***** ENTRIES SHOWN

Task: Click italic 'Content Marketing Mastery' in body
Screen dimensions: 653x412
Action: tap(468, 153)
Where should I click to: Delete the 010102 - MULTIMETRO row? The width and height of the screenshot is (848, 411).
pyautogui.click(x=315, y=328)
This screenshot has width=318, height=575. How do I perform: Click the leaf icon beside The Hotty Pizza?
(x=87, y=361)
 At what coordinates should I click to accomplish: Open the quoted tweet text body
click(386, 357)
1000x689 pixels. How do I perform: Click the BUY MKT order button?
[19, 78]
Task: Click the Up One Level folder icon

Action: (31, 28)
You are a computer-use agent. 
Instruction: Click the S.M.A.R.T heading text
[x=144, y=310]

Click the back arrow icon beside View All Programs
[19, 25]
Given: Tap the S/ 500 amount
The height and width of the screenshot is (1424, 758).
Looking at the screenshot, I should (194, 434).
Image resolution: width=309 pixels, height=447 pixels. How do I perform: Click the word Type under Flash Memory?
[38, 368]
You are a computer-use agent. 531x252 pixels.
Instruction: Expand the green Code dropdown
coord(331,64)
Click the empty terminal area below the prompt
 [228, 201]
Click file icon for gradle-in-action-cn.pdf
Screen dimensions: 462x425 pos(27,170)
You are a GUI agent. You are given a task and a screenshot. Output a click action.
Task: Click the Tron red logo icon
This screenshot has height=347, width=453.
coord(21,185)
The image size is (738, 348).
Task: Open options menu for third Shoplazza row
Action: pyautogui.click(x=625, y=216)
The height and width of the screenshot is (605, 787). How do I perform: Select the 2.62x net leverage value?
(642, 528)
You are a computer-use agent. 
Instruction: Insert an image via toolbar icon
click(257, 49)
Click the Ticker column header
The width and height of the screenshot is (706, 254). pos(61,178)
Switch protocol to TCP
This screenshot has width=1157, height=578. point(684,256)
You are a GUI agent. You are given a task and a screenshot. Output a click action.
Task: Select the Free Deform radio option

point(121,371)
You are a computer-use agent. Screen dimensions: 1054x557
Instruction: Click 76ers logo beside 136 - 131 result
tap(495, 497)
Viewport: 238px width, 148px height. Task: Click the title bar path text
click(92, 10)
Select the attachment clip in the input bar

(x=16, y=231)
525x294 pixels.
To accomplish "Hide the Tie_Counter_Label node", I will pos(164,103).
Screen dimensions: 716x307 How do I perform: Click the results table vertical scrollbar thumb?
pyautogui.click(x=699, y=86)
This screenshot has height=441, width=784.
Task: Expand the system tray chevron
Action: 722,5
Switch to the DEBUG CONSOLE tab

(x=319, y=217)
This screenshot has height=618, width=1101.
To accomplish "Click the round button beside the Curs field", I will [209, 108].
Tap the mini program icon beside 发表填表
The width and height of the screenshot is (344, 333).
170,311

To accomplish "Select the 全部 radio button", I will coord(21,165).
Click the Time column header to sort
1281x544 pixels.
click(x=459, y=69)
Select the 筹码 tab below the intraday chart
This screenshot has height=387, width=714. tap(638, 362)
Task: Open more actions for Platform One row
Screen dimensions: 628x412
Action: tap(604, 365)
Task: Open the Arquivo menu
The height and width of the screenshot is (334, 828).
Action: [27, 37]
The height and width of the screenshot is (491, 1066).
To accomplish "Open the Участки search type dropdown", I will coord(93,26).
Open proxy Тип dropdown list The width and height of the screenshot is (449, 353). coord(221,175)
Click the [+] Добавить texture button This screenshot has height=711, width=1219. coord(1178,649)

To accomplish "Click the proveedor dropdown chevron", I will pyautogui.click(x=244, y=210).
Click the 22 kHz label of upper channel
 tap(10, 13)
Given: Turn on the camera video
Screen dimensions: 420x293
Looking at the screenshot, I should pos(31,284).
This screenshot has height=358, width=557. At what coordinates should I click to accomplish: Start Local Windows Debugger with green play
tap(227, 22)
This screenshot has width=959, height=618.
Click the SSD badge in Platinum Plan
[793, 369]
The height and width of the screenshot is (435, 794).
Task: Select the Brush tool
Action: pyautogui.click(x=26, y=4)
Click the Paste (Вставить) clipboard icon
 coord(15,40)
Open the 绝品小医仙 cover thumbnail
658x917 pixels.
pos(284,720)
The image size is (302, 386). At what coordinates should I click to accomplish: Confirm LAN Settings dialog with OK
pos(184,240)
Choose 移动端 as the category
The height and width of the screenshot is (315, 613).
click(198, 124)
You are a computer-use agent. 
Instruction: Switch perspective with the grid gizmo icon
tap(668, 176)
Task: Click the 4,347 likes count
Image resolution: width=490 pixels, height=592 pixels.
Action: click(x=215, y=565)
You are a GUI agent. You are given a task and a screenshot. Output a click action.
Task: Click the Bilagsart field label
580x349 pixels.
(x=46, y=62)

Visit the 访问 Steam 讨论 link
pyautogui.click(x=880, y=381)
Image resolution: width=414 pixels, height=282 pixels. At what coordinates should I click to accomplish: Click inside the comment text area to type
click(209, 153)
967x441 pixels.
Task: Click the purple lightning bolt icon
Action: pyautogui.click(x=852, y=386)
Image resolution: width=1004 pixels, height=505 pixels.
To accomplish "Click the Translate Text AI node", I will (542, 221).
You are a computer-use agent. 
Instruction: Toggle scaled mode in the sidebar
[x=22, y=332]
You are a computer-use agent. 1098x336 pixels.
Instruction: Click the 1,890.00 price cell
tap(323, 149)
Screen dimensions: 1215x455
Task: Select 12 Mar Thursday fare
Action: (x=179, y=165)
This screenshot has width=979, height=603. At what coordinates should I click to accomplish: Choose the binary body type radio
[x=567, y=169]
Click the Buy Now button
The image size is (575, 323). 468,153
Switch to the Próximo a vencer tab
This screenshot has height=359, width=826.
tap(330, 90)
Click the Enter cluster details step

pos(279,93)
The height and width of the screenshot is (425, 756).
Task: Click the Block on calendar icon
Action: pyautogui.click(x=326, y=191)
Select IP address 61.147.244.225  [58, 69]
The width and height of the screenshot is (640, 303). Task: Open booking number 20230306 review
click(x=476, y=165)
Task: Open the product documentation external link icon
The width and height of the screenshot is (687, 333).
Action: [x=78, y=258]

**********

* [WHAT THE TASK REQUIRES] Print every record above exactly as it appears.

* [THE ANSWER]
Task: Click italic 'Content Marketing Mastery' in body
Screen dimensions: 653x412
Action: tap(468, 153)
Where should I click to: Delete the 010102 - MULTIMETRO row? The width and height of the screenshot is (848, 411).
pyautogui.click(x=315, y=328)
This screenshot has width=318, height=575. How do I perform: Click the leaf icon beside The Hotty Pizza?
(x=87, y=361)
 At what coordinates should I click to accomplish: Open the quoted tweet text body
click(386, 357)
1000x689 pixels. How do I perform: Click the BUY MKT order button?
[19, 78]
Task: Click the Up One Level folder icon

Action: (31, 28)
You are a computer-use agent. 
Instruction: Click the S.M.A.R.T heading text
[x=144, y=310]

Click the back arrow icon beside View All Programs
[19, 25]
Given: Tap the S/ 500 amount
The height and width of the screenshot is (1424, 758).
Looking at the screenshot, I should (194, 434).
Image resolution: width=309 pixels, height=447 pixels. How do I perform: Click the word Type under Flash Memory?
[38, 368]
You are a computer-use agent. 531x252 pixels.
Instruction: Expand the green Code dropdown
coord(331,64)
Click the empty terminal area below the prompt
 [228, 201]
Click file icon for gradle-in-action-cn.pdf
Screen dimensions: 462x425 pos(27,170)
You are a GUI agent. You are given a task and a screenshot. Output a click action.
Task: Click the Tron red logo icon
This screenshot has height=347, width=453.
coord(21,185)
The image size is (738, 348).
Task: Open options menu for third Shoplazza row
Action: pyautogui.click(x=625, y=216)
The height and width of the screenshot is (605, 787). How do I perform: Select the 2.62x net leverage value?
(642, 528)
You are a computer-use agent. 
Instruction: Insert an image via toolbar icon
click(257, 49)
Click the Ticker column header
The width and height of the screenshot is (706, 254). pos(61,178)
Switch protocol to TCP
This screenshot has width=1157, height=578. point(684,256)
You are a GUI agent. You are given a task and a screenshot. Output a click action.
Task: Select the Free Deform radio option

point(121,371)
You are a computer-use agent. Screen dimensions: 1054x557
Instruction: Click 76ers logo beside 136 - 131 result
tap(495, 497)
Viewport: 238px width, 148px height. Task: Click the title bar path text
click(92, 10)
Select the attachment clip in the input bar

(x=16, y=231)
525x294 pixels.
To accomplish "Hide the Tie_Counter_Label node", I will pos(164,103).
Screen dimensions: 716x307 How do I perform: Click the results table vertical scrollbar thumb?
pyautogui.click(x=699, y=86)
This screenshot has height=441, width=784.
Task: Expand the system tray chevron
Action: 722,5
Switch to the DEBUG CONSOLE tab

(x=319, y=217)
This screenshot has height=618, width=1101.
To accomplish "Click the round button beside the Curs field", I will [209, 108].
Tap the mini program icon beside 发表填表
The width and height of the screenshot is (344, 333).
170,311

To accomplish "Select the 全部 radio button", I will coord(21,165).
Click the Time column header to sort
1281x544 pixels.
click(x=459, y=69)
Select the 筹码 tab below the intraday chart
This screenshot has height=387, width=714. tap(638, 362)
Task: Open more actions for Platform One row
Screen dimensions: 628x412
Action: tap(604, 365)
Task: Open the Arquivo menu
The height and width of the screenshot is (334, 828).
Action: [27, 37]
The height and width of the screenshot is (491, 1066).
To accomplish "Open the Участки search type dropdown", I will coord(93,26).
Open proxy Тип dropdown list The width and height of the screenshot is (449, 353). coord(221,175)
Click the [+] Добавить texture button This screenshot has height=711, width=1219. coord(1178,649)

To accomplish "Click the proveedor dropdown chevron", I will pyautogui.click(x=244, y=210).
Click the 22 kHz label of upper channel
 tap(10, 13)
Given: Turn on the camera video
Screen dimensions: 420x293
Looking at the screenshot, I should pos(31,284).
This screenshot has height=358, width=557. At what coordinates should I click to accomplish: Start Local Windows Debugger with green play
tap(227, 22)
This screenshot has width=959, height=618.
Click the SSD badge in Platinum Plan
[793, 369]
The height and width of the screenshot is (435, 794).
Task: Select the Brush tool
Action: pyautogui.click(x=26, y=4)
Click the Paste (Вставить) clipboard icon
 coord(15,40)
Open the 绝品小医仙 cover thumbnail
658x917 pixels.
pos(284,720)
The image size is (302, 386). At what coordinates should I click to accomplish: Confirm LAN Settings dialog with OK
pos(184,240)
Choose 移动端 as the category
The height and width of the screenshot is (315, 613).
click(198, 124)
You are a computer-use agent. 
Instruction: Switch perspective with the grid gizmo icon
tap(668, 176)
Task: Click the 4,347 likes count
Image resolution: width=490 pixels, height=592 pixels.
Action: click(x=215, y=565)
You are a GUI agent. You are given a task and a screenshot. Output a click action.
Task: Click the Bilagsart field label
580x349 pixels.
(x=46, y=62)

Visit the 访问 Steam 讨论 link
pyautogui.click(x=880, y=381)
Image resolution: width=414 pixels, height=282 pixels. At what coordinates should I click to accomplish: Click inside the comment text area to type
click(209, 153)
967x441 pixels.
Task: Click the purple lightning bolt icon
Action: pyautogui.click(x=852, y=386)
Image resolution: width=1004 pixels, height=505 pixels.
To accomplish "Click the Translate Text AI node", I will (542, 221).
You are a computer-use agent. 
Instruction: Toggle scaled mode in the sidebar
[x=22, y=332]
You are a computer-use agent. 1098x336 pixels.
Instruction: Click the 1,890.00 price cell
tap(323, 149)
Screen dimensions: 1215x455
Task: Select 12 Mar Thursday fare
Action: (x=179, y=165)
This screenshot has width=979, height=603. At what coordinates should I click to accomplish: Choose the binary body type radio
[x=567, y=169]
Click the Buy Now button
The image size is (575, 323). 468,153
Switch to the Próximo a vencer tab
This screenshot has height=359, width=826.
tap(330, 90)
Click the Enter cluster details step

pos(279,93)
The height and width of the screenshot is (425, 756).
Task: Click the Block on calendar icon
Action: pyautogui.click(x=326, y=191)
Select IP address 61.147.244.225  [58, 69]
The width and height of the screenshot is (640, 303). Task: Open booking number 20230306 review
click(x=476, y=165)
Task: Open the product documentation external link icon
The width and height of the screenshot is (687, 333).
Action: [x=78, y=258]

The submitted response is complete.